The first thing I did differently was to stop giving my Collies annual and, in some cases, quarterly (parvo) or bi-annual (lepto) vaccinations. I felt my decision was vindicated when I learned of horrific injection site cancers that were occurring  in cats. I looked for a vet hospital that used Antech Diagnostics, the laboratory group Jean recommended.
I also looked for a veterinarian who would titer instead of blithely shooting up. Ultimately I found a superb holistic veterinarian just minutes from my house. Nancy Scanlan specialized in Chinese medicine, acupuncture, nutritional counseling, among other holistic modalities. She recently completed a term as President of the American Holistic Veterinary Medical Association and still serves on a number of key AHVMA committees. 

My professional life also benefited from my personal passion. Through my educational seminar committee work, I met the editor of a couple of dog magazines who was looking for part-time help.

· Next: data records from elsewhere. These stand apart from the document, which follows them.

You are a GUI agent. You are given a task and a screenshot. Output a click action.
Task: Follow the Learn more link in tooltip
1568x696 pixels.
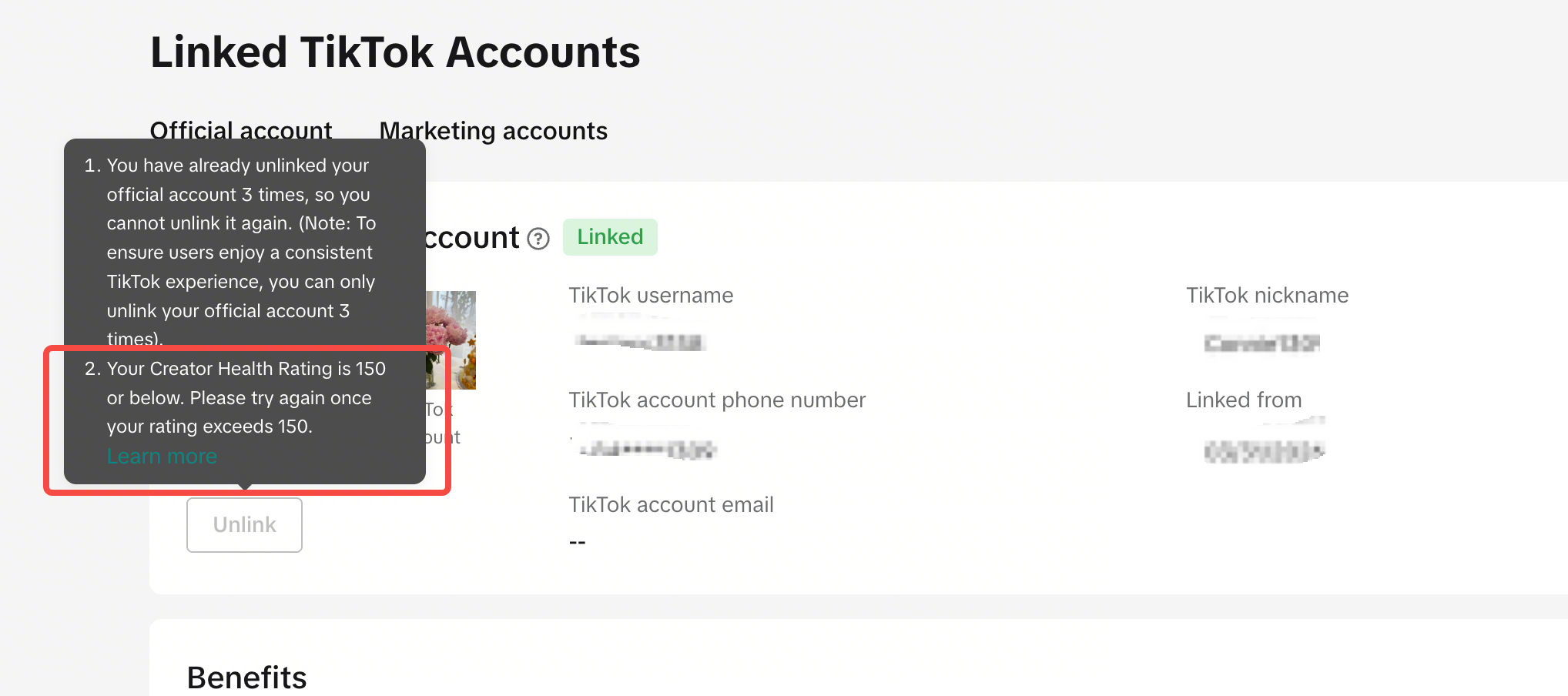162,457
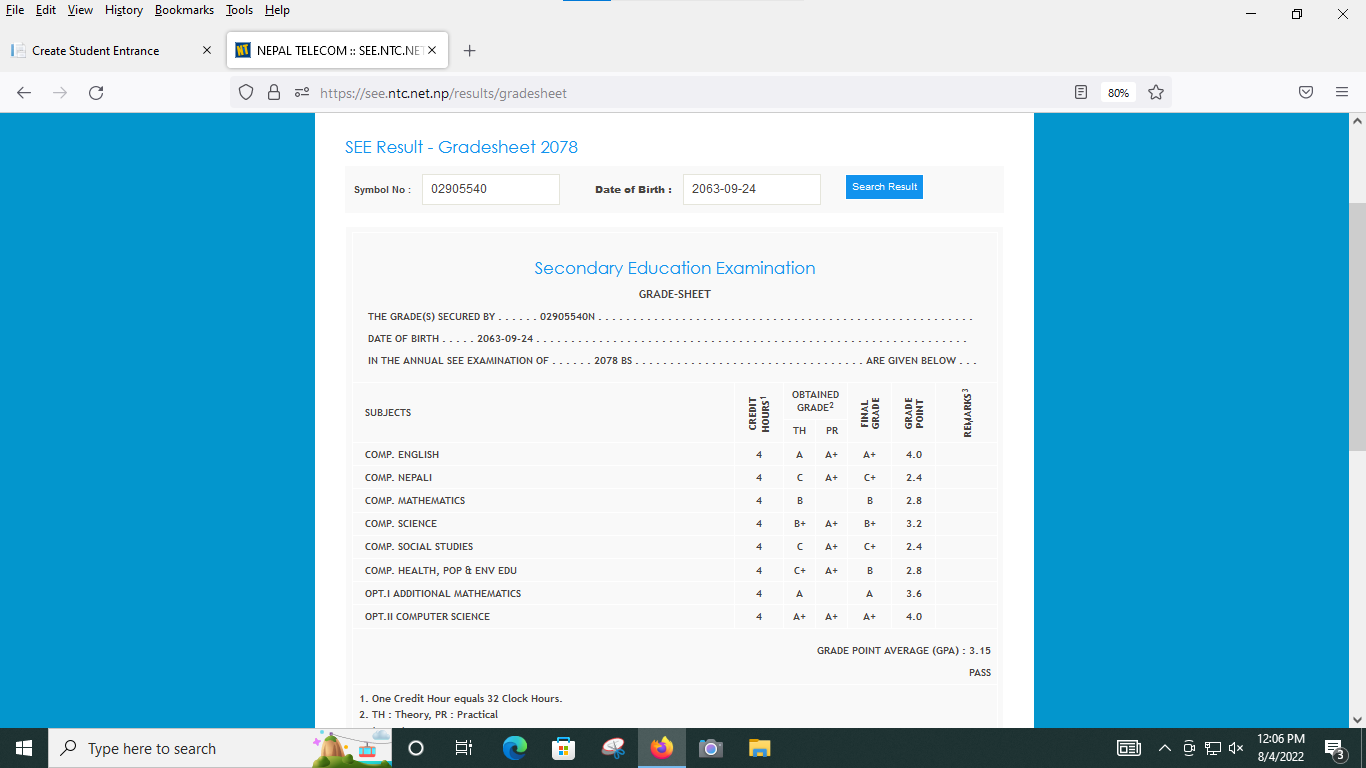Click the Date of Birth field
Image resolution: width=1366 pixels, height=768 pixels.
[751, 189]
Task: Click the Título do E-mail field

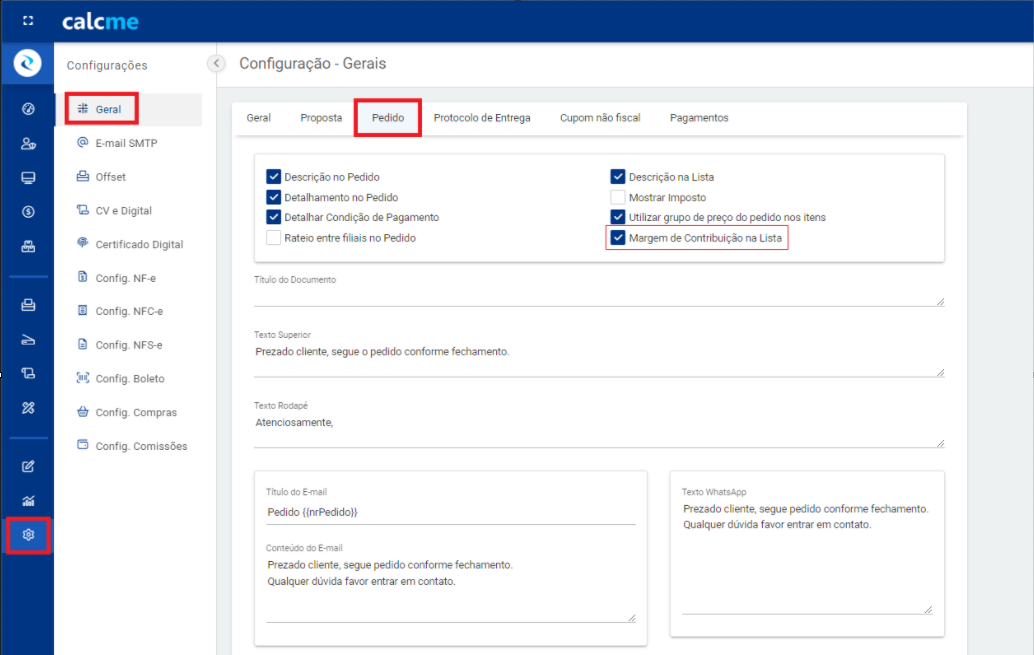Action: [x=450, y=512]
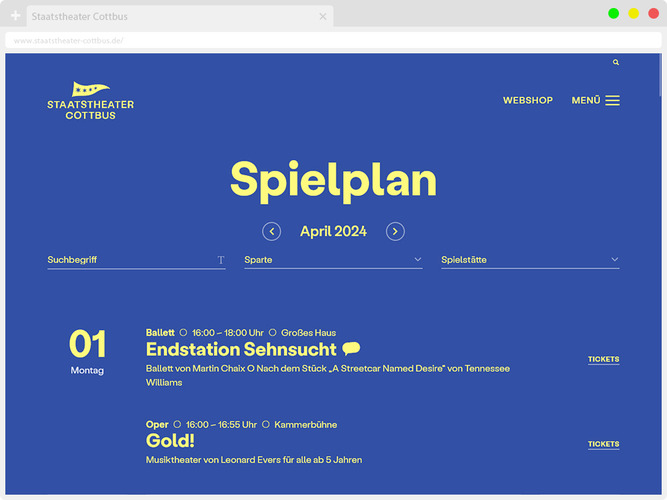The image size is (667, 500).
Task: Click the search magnifier icon
Action: (x=616, y=62)
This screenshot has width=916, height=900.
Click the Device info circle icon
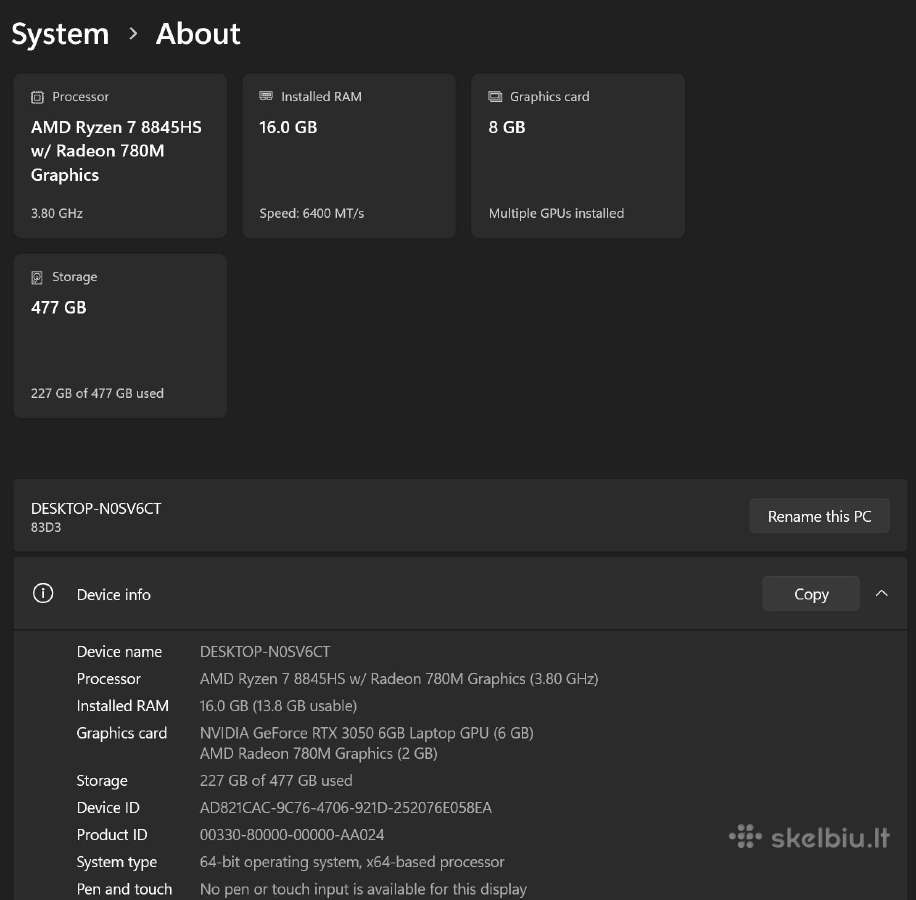[x=43, y=593]
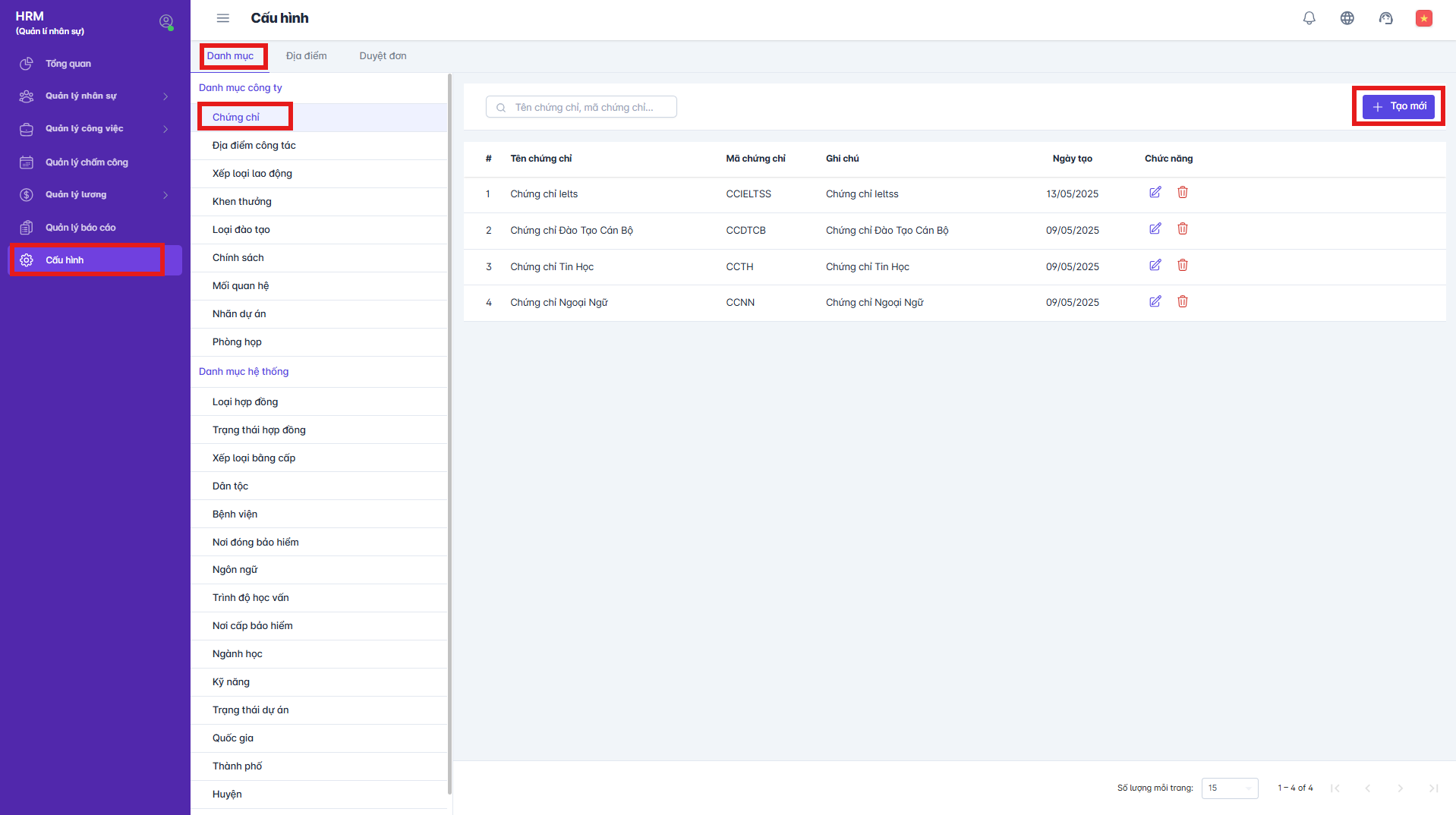Open Tổng quan in the sidebar
The width and height of the screenshot is (1456, 815).
click(x=68, y=64)
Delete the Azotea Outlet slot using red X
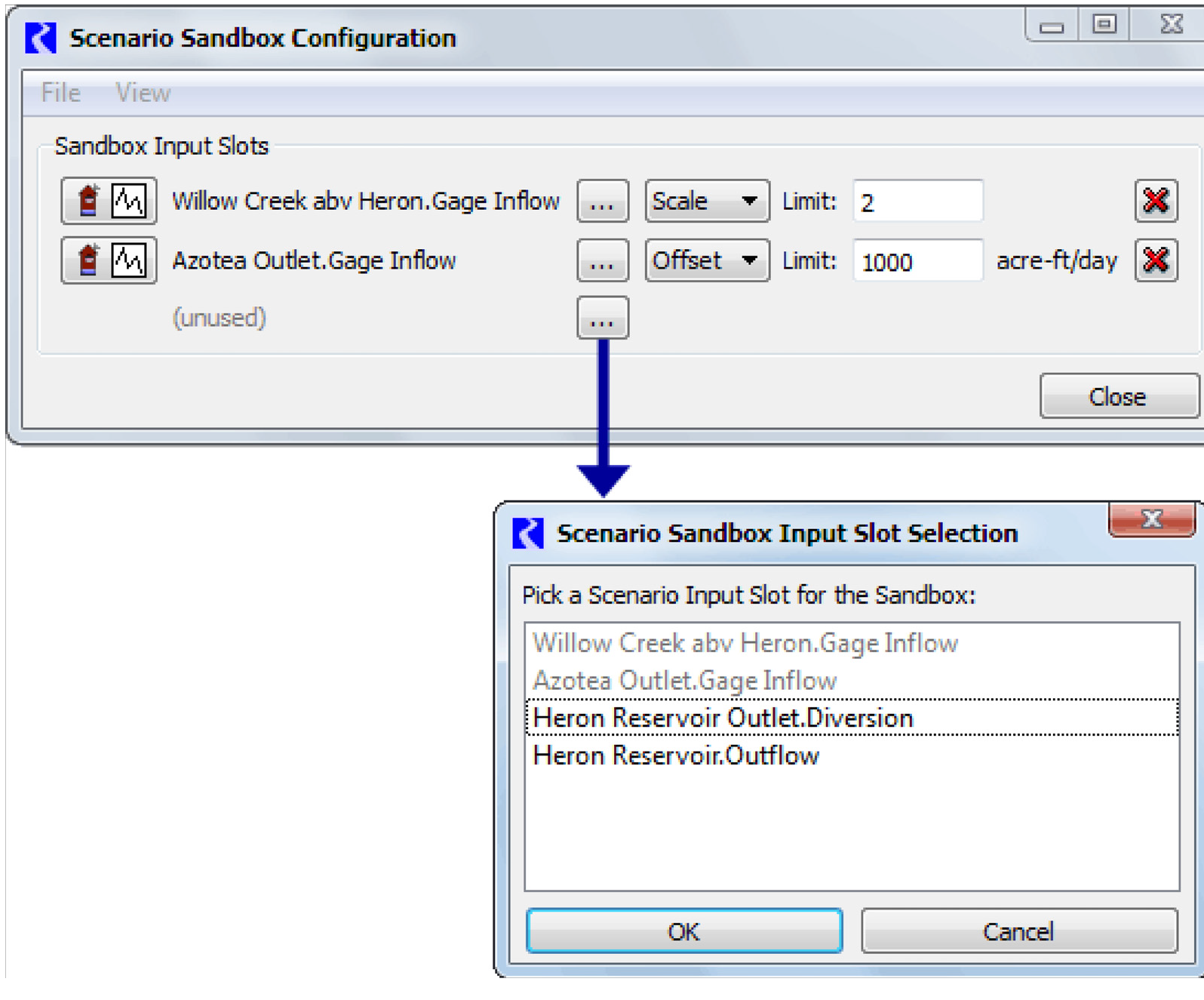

I got the job and shortly thereafter began editing the Collie magazine. A few years later, I teamed up with a good friend, who was deeply involved in the dog world as a breeder and handler, to start a magazine devoted to rare dog breeds. Finally I became a freelancer, writing for a variety of magazines including AKC’s “Gazette” and “Family Dog,” and Pet Publishing’s “Dog & Kennel,” “Cat & Kitten,” and “Bird Times.” As a journalist, I had access to devoted breeders, researchers on the cutting edge, and practitioners who broke through conventional medicine barriers. I covered both AKC and rare breed events, attended veterinary conferences where I was able to talk to researchers, and made contacts with vet-related company representatives.

Meanwhile, at home, I made one more significant change. Premium quality pet food was adequate, but my sensitive Collies still had digestive issues expressed through skin and coat conditions. I began experimenting with food sources other than kibble and cans. I recalled what my mother had fed the pets of my childhood; invariably it was food we ate too – whole fresh foods. It was the right time to take on the challenge. I read Pitcairn and Billinghurst. I tried salmon diets from New Mexico and frozen chicken bars from the Northwest. When I came across Steve’s Real Food for Dogs, I read the brochure, saw the phone number, and dialed Steve himself. (When in doubt, go to the source!) Just as generous with his time and knowledge as Jean Dodds, Steve Brown spent a long time explaining how and why he came to invent his grain-free raw food. He had an incontinent female whose problem literally dried up when he removed grain from her diet.

It was just what I needed to hear. At the time, two of my Collies were incontinent. The only treatment available was a drug that solved the problem but created a secondary one for my dogs; any change in dosage prompted seizures. When I switched my dogs to grain-free  raw food, their incontinence lessened tremendously. I’ve removed grain permanently from my dogs’ diet, since I’m also convinced that grain plays a role in a number of diseases ranging from arthritis to cancer. For years now, my dogs have thrived on a BARF (Bones And Raw Food) diet. I no longer rely on prepared raw diets but create my own, based on each of my dog’s needs. I’ve purchased human grade food from co-ops, markets where I buy my food, and restaurant suppliers.

While I would have preferred that all my dogs were healthy and long-lived, allowing me to remain blissfully ignorant, I can thank my dogs’ ill health for allowing me to practice pathology after all. In my fervent desire to understand the nature, causes, and effects of the diseases that have afflicted my dogs, I have embraced complementary medicine and sought out alternative diets. My health choices nowadays are simple and practical rather than occult and beyond my control.